How does changing the function from f(x) = −4 cos 3x to g(x) = −4 cos 3x − 6 affect the range of the function?

1 Answer
Mar 1, 2018

Changing the function from #f(x)= -4cos3x# to #g(x)= -4cos3x-6# will affect the range of the function because having a -6 at the end of the function will translate the function 6 units down.

Explanation:

The general form of a cos function can be written like so:

#a cos b (x-c) + d#

a: vertical scale; so if #a > 1#, the function will be vertically stretched. Likewise if #a < 1#, the function will be vertically compressed.

b: horizontal scale; so if #b > 1#, the function will be horizontally compressed. Likewise, if #b < 1#, the function will be horizontally stretched.

c: horizontal shift (left/right); so if c is negative, the function will shift to the left. Likewise if c is positive, the function will shift to the right. Beware, since c is in brackets, so let's say #(x-6)#, the 6 is actually considered to be positive, and so the function will shift right, and not left.

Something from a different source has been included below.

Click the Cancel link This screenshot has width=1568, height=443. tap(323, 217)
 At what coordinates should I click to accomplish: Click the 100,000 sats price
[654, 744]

d: vertical shift (up/down); so if d is negative, the function will shift down. Likewise, if d is positive, the function will shift up.

#g(x)= -4cos3x-6# deals with the change of d, and so the function will be translated 6 units down, which will change the range. If the original range of the original function #f(x)= -4cos3x# is #-4 < f(x) < 4#, then the transformed function #g(x)= -4cos3x-6# will have a range of #-10 < g(x) < -2#. This is because since the whole function is translated down, the range will shift along with it.